ABLE accounts offer eligible individuals with disabilities a tax-advantaged way to save money while maintaining eligibility for certain government benefits. The ABLE Act establishes the rules and requirements for all ABLE programs, including ABLEnow.
Here are some of the key rules associated with Achieving a Better Life Experience (ABLE) accounts.
Rules on Who Can Offer an ABLE Program
ABLE accounts are exclusively offered by qualified, state-administered ABLE programs. In 2015, Virginia became the first state in the country to pass ABLE legislation after the federal ABLE statute passed.
This state legislation authorized development of the Virginia-sponsored ABLE program, ABLEnow. And thanks to an amendment to the ABLE Act eliminating a state residency requirement, eligible individuals in all U.S. states can open an ABLEnow account online.

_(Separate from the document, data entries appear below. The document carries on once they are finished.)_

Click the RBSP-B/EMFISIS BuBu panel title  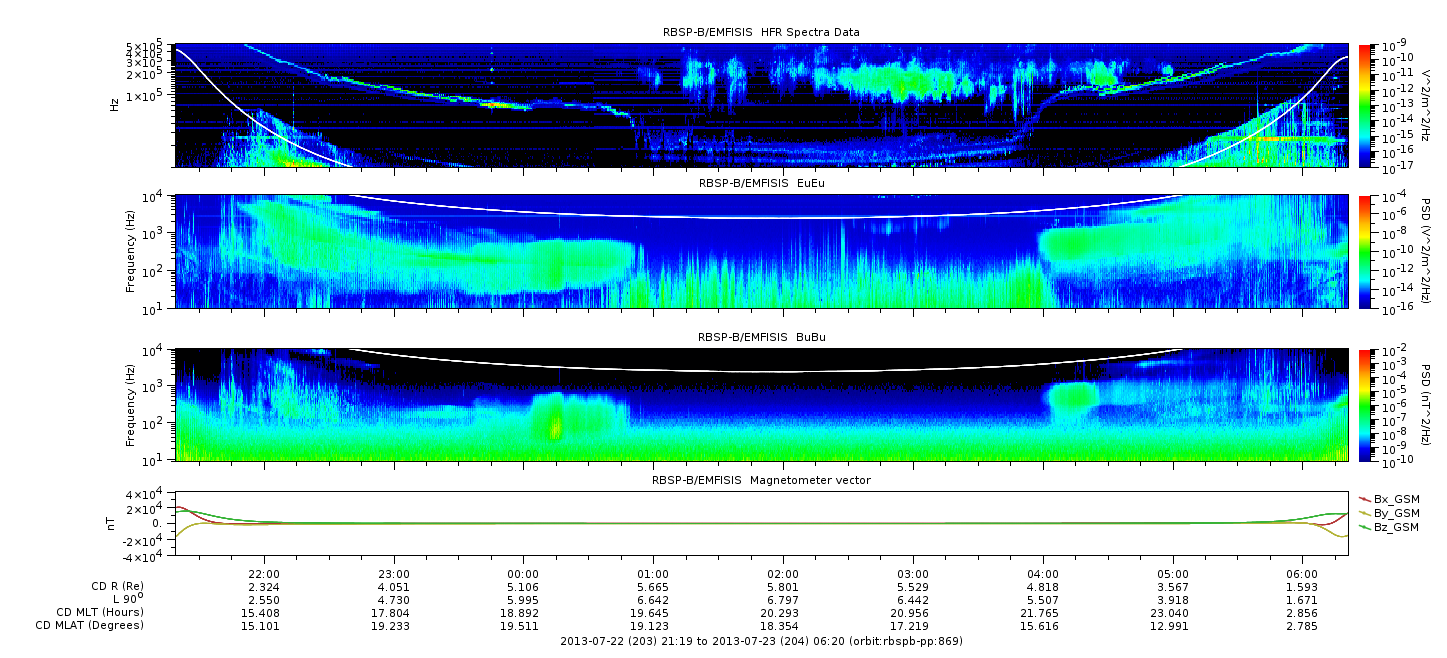pyautogui.click(x=761, y=338)
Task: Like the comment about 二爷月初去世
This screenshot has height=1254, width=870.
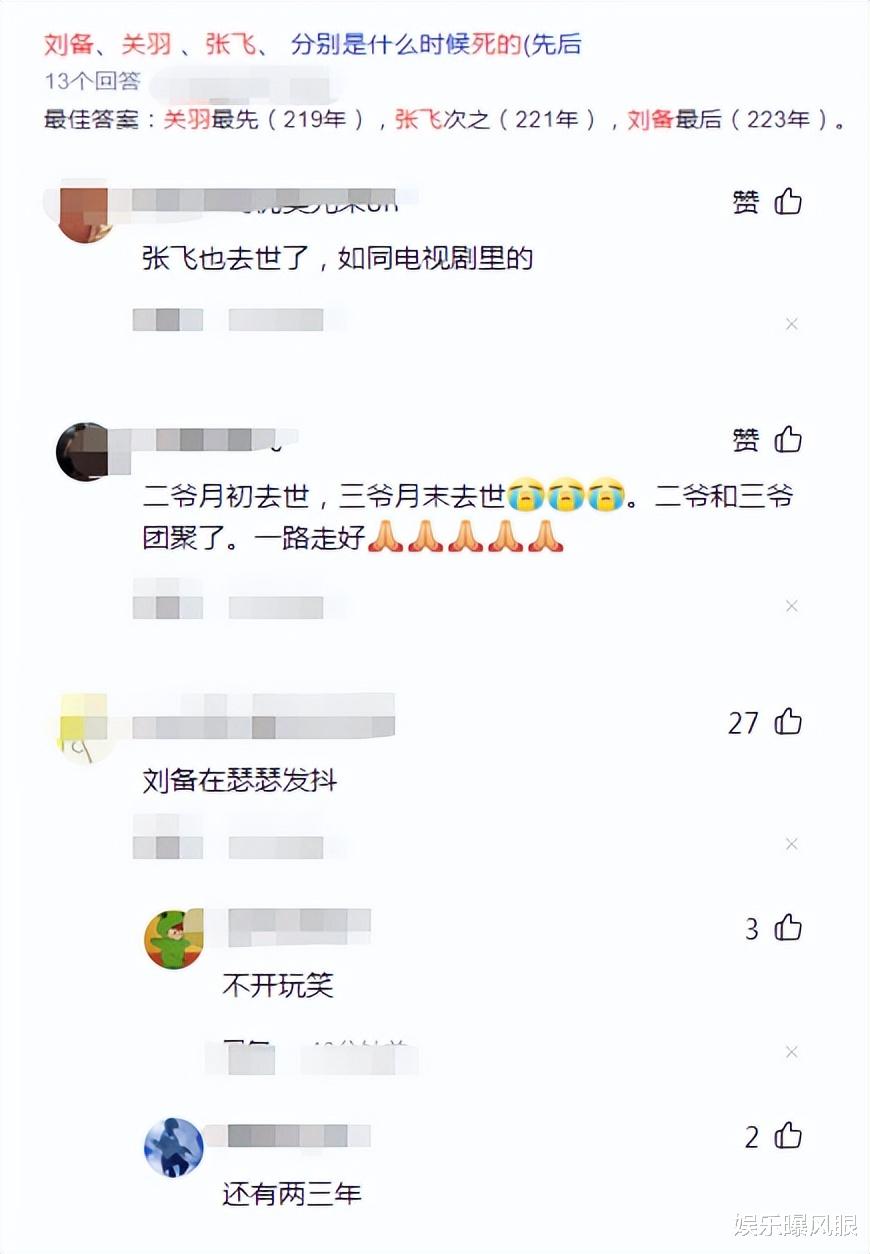Action: 789,440
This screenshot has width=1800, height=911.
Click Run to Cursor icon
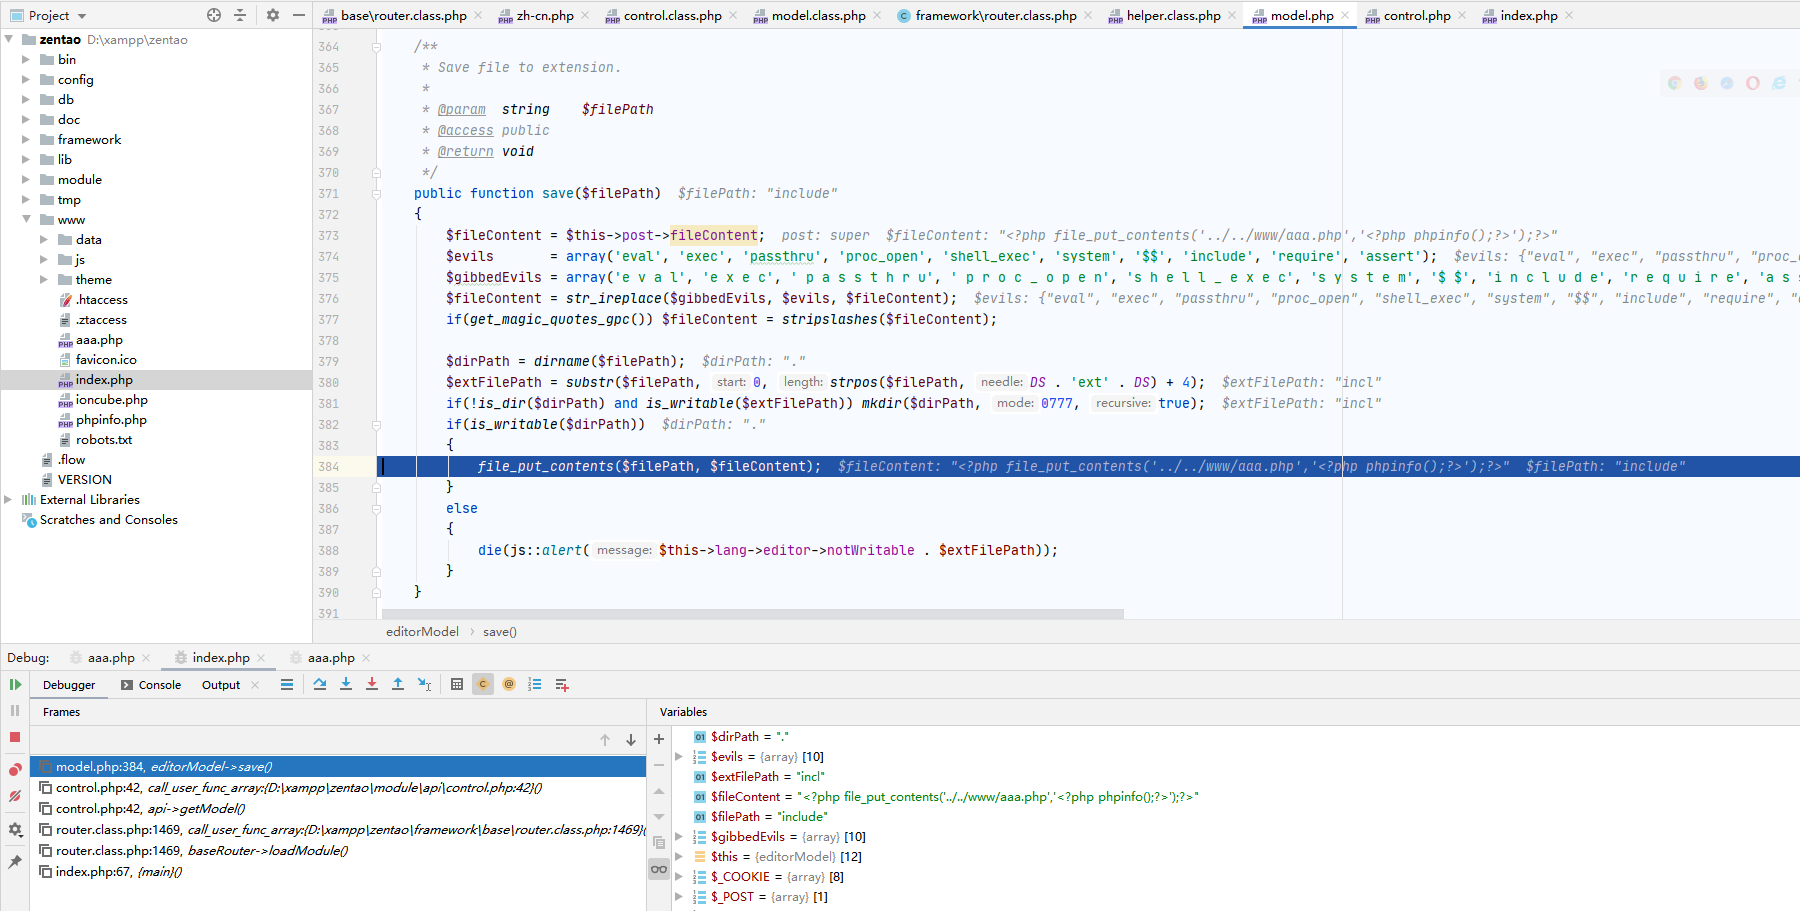pos(424,685)

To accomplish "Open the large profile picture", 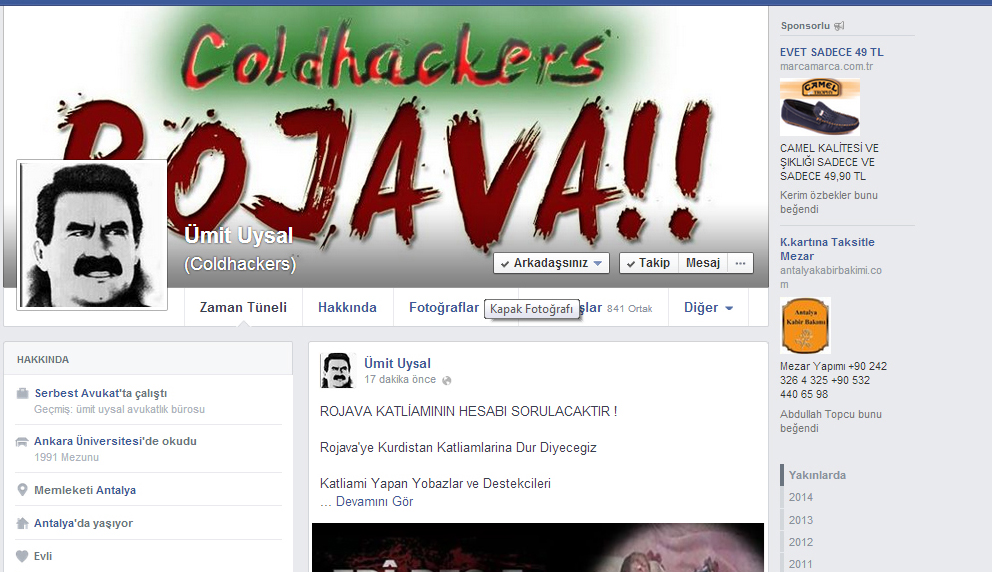I will [92, 234].
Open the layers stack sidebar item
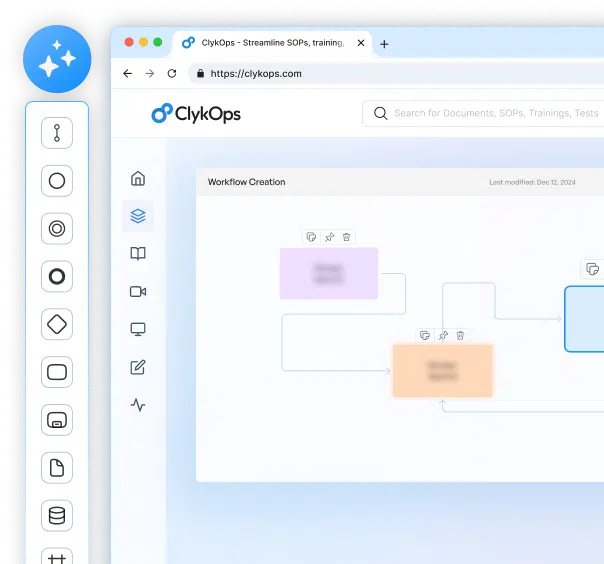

Rules Establishing Who Can Open an ABLE Account
ABLE accounts can be opened and managed by the eligible individual, subject to capacity. If they need assistance, an Authorized Representative can open and manage the eligible individual’s account.
The federal ABLE Act establishes two requirements for ABLE eligiblity: an age restriction and a disability determination. Learn more about these rules in this article or by taking the ABLEnow eligiblity quiz. Both physical and mental disabilities may qualify someone.
Eligible individuals may only have one ABLE account at any time.
Rules on Contributing to an ABLE Account
Anyone can contribute to an ABLE account, including the account owner, family and friends. Annual contributions to an ABLE account are currently limited to $15,000 (2021). This amount is tied to the federal annual gift tax exclusion limit and may be adjusted periodically to account for inflation.
Working account owners who do not participate in an employer-sponsored retirement plan may be eligible to contribute above the annual ABLE contribution limit. Learn more about the ABLE to Work Act.
The maximum ABLEnow account value limit is currently $500,000.
Rules for Maintaining Disability Benefits
One of the most significant advantages of ABLE accounts relates to the ability to qualify for, or remain on, government assistance. Generally, funds saved in an ABLE account are exempt from resource limits.
Saving in an ABLE account does not impact Medicaid benefits, regardless of how much money is in the account. However, any amount over $100,000 in an ABLE account counts towards the individual’s resource limit and may cause Supplemental Security Income (SSI) benefits to be reduced or suspended.
While the intent of the ABLE Act is to allow individuals to save without impacting public benefits, consult with your benefits administrator or counslor for specific guidance tailored to your situation.
Rules on Spending Funds in an ABLE Account
Money in an ABLE account may be used to pay for a broad range of qualified disability expenses to maintain the health, independence and quality of life of the account owner. Account owners should maintain records in case of an Internal Revenue Service (IRS) audit.
For more information on the details associated with ABLE accounts, review the ABLEnow Frequently Asked Questions and ABLEnow Program Description.
Like most financial products, there are nuanced rules associated with ABLE accounts. Despite the complexities, many individuals and advocates in the disability community consider ABLE accounts to be an essential financial tool.
Information as of February 11, 2021.